The potential benefits of exercise in improving quality of life of breast cancer survivors have been reported in studies [18, 52]. In a systematic review based on 26 RCTs, Hong et al. concluded that exercise intervention substantially improved the quality of life of breast cancer survivors, and the improved quality of life was associated with “time of session” [53]. Another two meta-analyses also found that exercise intervention improved the quality of life in breast cancer survivors, including social well-being, functional well-being, emotional well-being, and physical well-being [54], mental health and general health [42]. However, our meta-analysis indicated that exercise intervention tended to increase PHS and MHS of overweight/obese breast cancer survivors, but did not reach statistical significance. The differences on the number of included studies might partly explain such inconsistent conclusion as only two studies reporting the differences in PHS or MHS of overweight/obese breast cancer survivors between exercise and control groups were included. On the other hand, the quality of life of breast cancer survivors is heavily influenced by the treatment (e.g., selective estrogen receptor modulator), which may cause a series of physical and psychological impairment [55]. Sexual health can also be negatively impacted after breast cancer and therefore influence their quality of life [56]. Specific treatment modalities has been suggested to improve sexual health and quality of life collaboratively for breast cancer survivors [57]. Furthermore, exercise can improve sleep quality in breast cancer survivors [58], and therefore improve their overall quality of life [59]. Thus, understanding breast cancer survivors’ conditions and treatment plans is critical while prescribing exercise treatment.

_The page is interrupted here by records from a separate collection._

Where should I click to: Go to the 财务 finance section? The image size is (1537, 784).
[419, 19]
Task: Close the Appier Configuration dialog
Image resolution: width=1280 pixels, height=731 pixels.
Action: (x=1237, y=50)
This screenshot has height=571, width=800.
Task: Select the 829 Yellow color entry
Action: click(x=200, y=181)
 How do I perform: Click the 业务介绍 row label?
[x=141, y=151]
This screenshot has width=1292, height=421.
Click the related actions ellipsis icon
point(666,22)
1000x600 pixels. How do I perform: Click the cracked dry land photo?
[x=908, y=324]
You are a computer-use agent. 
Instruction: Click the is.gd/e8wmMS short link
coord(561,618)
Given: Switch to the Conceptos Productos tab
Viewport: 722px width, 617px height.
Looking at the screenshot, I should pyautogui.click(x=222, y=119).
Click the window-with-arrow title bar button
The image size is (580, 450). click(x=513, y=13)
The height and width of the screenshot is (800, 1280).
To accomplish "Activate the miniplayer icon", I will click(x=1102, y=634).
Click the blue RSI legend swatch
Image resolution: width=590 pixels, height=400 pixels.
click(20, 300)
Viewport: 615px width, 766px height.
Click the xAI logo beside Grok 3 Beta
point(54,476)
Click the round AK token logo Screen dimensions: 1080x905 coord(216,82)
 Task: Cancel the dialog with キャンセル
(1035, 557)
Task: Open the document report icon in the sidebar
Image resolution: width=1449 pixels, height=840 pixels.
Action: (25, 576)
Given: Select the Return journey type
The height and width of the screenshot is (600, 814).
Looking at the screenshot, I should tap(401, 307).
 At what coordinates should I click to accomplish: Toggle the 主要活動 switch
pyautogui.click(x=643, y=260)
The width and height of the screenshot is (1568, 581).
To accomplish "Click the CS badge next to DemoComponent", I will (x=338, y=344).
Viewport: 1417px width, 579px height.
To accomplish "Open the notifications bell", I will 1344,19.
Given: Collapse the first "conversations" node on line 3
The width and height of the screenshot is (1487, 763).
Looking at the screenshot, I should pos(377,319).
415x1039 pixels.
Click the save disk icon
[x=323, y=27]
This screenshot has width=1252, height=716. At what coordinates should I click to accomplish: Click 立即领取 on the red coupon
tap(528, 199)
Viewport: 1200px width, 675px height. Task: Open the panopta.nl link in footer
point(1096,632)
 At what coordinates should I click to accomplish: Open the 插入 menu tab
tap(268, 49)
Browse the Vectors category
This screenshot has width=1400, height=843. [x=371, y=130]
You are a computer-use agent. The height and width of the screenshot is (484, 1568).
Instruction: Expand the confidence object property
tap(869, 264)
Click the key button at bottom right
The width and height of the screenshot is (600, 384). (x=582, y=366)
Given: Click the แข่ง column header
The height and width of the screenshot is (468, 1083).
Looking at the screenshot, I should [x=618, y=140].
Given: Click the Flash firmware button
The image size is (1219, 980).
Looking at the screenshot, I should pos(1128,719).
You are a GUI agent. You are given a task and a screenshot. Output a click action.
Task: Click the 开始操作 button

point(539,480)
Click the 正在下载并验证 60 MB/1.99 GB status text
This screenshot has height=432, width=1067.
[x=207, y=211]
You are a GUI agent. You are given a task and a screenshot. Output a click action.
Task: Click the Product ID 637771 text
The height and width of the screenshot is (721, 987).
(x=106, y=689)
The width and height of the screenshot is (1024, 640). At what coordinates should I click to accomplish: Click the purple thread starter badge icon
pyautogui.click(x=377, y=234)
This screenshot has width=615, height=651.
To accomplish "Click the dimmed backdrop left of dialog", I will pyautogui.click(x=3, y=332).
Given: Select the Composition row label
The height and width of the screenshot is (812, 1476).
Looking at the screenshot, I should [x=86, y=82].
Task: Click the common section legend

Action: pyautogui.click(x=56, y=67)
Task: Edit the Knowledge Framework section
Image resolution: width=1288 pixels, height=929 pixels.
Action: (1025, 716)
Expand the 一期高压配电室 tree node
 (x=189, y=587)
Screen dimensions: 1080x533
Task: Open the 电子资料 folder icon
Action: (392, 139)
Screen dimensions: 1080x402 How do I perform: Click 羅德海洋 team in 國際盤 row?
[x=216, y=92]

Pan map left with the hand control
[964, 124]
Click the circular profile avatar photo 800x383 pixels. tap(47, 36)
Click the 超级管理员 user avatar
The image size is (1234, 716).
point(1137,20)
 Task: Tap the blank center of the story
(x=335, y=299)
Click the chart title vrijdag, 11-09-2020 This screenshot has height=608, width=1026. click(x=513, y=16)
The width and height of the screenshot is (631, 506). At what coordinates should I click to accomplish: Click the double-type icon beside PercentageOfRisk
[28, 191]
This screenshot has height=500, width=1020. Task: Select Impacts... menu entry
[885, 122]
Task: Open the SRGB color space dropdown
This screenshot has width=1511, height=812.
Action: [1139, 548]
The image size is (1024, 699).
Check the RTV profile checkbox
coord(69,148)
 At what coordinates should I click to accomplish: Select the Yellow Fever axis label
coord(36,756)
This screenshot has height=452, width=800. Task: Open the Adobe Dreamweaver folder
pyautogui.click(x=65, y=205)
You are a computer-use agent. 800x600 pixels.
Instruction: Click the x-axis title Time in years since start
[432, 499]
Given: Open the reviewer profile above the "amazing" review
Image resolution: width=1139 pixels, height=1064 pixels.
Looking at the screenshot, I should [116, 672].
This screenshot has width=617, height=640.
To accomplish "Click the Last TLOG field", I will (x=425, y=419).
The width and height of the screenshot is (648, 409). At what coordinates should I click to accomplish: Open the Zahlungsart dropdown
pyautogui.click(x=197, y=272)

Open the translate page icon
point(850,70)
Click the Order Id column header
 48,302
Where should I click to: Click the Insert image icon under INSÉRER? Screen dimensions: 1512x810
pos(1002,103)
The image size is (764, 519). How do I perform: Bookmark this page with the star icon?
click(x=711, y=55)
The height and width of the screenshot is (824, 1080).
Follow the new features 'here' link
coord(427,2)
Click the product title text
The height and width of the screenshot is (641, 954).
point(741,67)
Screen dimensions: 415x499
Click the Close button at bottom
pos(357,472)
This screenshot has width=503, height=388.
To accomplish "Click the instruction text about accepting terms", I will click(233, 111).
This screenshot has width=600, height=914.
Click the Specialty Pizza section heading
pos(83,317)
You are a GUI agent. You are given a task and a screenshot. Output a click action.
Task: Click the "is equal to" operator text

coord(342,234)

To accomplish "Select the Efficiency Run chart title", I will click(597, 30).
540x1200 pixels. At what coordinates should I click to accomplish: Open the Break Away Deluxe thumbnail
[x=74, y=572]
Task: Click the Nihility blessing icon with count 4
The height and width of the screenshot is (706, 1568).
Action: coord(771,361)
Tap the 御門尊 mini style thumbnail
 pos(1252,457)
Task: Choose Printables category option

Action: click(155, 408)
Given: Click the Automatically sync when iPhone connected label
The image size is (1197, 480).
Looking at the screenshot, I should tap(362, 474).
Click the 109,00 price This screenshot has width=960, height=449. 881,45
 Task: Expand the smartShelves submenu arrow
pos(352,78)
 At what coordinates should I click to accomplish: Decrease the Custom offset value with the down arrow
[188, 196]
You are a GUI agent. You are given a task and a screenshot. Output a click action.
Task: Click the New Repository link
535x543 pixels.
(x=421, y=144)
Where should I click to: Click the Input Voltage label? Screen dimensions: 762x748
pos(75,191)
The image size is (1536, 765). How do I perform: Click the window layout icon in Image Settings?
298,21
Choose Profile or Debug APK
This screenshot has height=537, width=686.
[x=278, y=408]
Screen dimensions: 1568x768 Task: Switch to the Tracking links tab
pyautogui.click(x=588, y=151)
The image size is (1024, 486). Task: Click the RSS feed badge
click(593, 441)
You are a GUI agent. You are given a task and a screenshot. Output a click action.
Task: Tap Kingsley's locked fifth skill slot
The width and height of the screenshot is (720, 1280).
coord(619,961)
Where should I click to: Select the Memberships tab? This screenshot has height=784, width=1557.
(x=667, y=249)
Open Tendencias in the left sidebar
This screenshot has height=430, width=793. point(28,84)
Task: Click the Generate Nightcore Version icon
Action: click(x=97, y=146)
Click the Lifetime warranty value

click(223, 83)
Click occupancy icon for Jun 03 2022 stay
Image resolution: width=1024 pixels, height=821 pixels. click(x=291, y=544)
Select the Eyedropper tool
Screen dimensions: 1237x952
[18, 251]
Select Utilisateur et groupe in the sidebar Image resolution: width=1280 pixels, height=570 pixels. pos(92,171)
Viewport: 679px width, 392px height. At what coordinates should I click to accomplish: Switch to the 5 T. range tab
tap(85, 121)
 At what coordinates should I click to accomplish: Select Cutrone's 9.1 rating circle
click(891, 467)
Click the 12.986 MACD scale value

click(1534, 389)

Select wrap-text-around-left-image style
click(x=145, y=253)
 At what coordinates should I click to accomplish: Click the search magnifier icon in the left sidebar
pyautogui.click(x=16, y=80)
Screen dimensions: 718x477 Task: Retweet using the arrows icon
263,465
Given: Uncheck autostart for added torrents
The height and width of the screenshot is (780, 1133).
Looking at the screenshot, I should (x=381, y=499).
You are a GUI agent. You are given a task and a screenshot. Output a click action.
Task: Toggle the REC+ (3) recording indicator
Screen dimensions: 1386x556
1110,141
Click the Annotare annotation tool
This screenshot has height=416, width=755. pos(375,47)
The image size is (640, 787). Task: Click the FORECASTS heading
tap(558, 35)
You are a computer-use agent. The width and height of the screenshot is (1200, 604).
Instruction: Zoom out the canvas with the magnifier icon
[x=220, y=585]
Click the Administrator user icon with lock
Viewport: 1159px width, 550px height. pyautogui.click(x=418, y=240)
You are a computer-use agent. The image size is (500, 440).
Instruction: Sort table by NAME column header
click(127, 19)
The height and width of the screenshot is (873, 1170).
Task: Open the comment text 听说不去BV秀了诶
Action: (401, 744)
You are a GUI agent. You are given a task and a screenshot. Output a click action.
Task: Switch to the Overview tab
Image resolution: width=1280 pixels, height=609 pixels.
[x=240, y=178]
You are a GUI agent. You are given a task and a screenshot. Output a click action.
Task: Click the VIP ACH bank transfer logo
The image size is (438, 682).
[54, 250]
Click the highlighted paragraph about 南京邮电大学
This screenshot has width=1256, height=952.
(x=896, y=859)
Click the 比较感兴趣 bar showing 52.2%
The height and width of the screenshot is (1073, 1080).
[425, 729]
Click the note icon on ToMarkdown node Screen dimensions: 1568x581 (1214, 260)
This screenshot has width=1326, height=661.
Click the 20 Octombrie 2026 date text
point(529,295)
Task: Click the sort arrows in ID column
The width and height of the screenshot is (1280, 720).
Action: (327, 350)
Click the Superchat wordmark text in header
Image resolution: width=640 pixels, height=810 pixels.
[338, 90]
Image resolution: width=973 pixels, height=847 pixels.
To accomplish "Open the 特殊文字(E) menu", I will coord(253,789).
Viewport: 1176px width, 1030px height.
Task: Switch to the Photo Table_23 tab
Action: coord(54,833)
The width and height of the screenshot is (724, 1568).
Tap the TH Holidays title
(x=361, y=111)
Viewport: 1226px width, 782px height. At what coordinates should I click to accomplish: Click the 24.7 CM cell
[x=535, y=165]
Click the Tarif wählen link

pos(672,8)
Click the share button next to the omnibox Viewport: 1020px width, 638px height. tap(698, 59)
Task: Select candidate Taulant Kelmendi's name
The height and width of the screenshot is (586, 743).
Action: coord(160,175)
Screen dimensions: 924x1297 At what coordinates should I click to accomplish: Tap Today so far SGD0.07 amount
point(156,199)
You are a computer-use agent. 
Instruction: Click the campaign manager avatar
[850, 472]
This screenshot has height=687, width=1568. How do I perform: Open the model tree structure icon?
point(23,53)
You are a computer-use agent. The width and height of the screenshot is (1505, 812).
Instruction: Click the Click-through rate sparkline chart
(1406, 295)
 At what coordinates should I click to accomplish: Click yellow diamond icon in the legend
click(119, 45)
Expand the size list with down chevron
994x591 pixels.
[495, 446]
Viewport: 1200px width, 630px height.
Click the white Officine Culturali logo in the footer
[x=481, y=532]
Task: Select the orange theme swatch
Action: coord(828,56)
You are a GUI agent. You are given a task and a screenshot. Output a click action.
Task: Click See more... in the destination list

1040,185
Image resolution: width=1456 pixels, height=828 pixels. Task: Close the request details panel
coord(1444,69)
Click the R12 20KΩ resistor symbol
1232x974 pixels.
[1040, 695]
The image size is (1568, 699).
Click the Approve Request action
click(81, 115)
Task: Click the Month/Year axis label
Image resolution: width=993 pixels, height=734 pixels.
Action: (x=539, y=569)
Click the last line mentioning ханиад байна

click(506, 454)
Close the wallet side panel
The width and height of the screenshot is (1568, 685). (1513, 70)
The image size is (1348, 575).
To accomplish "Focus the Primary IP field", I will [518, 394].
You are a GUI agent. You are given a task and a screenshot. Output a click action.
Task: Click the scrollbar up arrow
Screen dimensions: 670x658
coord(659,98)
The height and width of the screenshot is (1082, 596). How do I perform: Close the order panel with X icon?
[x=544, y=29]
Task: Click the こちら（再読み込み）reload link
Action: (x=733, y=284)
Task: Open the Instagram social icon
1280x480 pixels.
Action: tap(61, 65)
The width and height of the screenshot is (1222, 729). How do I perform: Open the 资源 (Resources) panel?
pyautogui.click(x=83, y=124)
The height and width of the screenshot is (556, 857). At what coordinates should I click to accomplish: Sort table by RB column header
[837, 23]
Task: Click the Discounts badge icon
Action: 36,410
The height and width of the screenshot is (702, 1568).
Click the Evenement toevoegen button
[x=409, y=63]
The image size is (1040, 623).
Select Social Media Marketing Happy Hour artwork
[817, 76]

This meta-analysis has several limitations. First, although there was low methodological heterogeneity among the included RCTs, most of the RCTs were conducted in the United States, which limited the extrapolation of the results. Second, meta-analysis indicated that exercise intervention could significantly decrease the BMI of breast cancer survivors in comparison with that of routine care. However, the study of Dieli-Conwright et al. [24] weighted as high as 52.6% among the four studies, and revealed the significant exercise intervention effect on BMI [WMD (95% CI) = -2.10 (-3.66, -0.54) kg/m2, P < 0.05], while there were no significant effects on BMI in the other studies. In the sensitivity analysis, the pooled results for BMI changed from significant to non-significant after eliminating the study of Dieli-Conwright et al. [24], indicating an unstable result. Third, the number of included RCTs was small, and significant heterogeneity among studies was observed for multiple outcome indexes. Therefore, more evidence from high-quality RCTs with larger sample sizes is needed to confirm the benefits of exercise interventions for overweight/obese breast cancer survivors.

Conclusion

This meta-analysis indicated that exercise intervention could significantly decrease BMI and body fat of overweight/obese breast cancer survivors. Although there was no statistical significance, exercise intervention decreased body weight and fat mass, and increased lean mass and bone mineral density under different exercise intervention duration. A tendency of improved quality of life was also detected. These findings suggest the benefits of exercise interventions in overweight/obese breast cancer survivors, while more evidence is needed for a conclusive result.